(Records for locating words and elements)

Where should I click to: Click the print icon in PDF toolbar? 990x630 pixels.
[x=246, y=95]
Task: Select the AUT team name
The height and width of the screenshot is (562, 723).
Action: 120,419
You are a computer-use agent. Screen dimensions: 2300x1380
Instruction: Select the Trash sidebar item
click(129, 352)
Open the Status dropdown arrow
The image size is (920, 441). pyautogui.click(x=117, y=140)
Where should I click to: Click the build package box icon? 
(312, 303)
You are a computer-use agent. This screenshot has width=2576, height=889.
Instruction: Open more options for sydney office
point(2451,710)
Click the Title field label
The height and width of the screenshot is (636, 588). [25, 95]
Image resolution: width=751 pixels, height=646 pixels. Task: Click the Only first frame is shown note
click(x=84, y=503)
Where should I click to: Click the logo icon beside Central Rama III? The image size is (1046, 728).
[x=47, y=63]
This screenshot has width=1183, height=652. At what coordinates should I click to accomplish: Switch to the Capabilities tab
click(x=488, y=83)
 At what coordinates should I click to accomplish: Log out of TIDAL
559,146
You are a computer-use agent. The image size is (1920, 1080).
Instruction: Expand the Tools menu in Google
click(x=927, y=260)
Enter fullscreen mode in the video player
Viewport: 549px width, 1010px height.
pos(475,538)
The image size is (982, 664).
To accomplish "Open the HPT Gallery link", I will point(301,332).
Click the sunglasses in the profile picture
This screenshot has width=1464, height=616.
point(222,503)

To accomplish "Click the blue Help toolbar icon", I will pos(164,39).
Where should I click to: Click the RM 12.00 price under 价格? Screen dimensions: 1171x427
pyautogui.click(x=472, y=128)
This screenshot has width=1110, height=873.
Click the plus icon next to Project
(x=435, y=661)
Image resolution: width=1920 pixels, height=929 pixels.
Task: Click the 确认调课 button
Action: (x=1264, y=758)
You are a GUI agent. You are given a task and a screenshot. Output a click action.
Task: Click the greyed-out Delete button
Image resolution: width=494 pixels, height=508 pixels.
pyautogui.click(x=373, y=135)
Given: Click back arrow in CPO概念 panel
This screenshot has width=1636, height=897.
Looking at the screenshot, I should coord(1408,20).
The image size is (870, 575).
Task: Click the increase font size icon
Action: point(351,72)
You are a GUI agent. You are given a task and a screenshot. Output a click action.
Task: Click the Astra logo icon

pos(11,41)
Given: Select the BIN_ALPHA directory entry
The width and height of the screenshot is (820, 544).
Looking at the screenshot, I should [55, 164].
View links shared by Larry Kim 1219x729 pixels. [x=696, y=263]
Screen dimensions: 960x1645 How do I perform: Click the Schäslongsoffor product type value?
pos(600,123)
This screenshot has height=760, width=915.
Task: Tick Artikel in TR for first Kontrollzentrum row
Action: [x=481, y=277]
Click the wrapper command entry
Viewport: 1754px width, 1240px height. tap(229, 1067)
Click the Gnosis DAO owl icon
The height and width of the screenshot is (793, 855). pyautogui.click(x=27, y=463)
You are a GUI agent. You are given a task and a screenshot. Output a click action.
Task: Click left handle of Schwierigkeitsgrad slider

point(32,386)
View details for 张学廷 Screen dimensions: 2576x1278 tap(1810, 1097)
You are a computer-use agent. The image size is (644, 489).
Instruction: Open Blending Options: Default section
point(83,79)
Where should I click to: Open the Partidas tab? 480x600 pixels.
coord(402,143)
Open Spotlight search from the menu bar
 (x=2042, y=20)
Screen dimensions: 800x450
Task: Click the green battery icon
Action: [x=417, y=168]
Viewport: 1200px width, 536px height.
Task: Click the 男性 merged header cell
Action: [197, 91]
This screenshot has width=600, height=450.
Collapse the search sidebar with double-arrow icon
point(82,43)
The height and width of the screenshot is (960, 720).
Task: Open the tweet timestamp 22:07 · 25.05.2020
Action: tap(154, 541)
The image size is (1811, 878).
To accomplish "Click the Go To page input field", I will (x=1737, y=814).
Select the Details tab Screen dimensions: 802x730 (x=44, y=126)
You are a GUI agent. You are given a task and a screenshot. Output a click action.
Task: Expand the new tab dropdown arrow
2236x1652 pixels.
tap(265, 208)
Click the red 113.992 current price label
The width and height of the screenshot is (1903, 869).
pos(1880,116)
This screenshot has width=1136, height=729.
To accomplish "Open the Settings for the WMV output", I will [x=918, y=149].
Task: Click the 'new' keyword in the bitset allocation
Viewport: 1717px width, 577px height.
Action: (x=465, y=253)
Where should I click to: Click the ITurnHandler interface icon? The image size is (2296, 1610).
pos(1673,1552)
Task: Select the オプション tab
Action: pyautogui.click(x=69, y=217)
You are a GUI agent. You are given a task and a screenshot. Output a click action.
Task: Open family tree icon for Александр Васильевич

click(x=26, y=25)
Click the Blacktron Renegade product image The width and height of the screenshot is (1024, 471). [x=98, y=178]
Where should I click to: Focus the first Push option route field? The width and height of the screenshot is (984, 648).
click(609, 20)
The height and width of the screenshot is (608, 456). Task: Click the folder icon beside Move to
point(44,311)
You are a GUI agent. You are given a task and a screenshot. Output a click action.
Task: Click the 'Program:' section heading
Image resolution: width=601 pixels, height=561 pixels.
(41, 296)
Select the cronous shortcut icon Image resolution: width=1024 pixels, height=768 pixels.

Directions for this task: Locate every line in the items above that contains the string "first", with case counting, and copy each such line.

Right answer:
Image resolution: width=751 pixels, height=646 pixels. Task: Click the Only first frame is shown note
Task: Tick Artikel in TR for first Kontrollzentrum row
Where should I click to: Focus the first Push option route field? The width and height of the screenshot is (984, 648).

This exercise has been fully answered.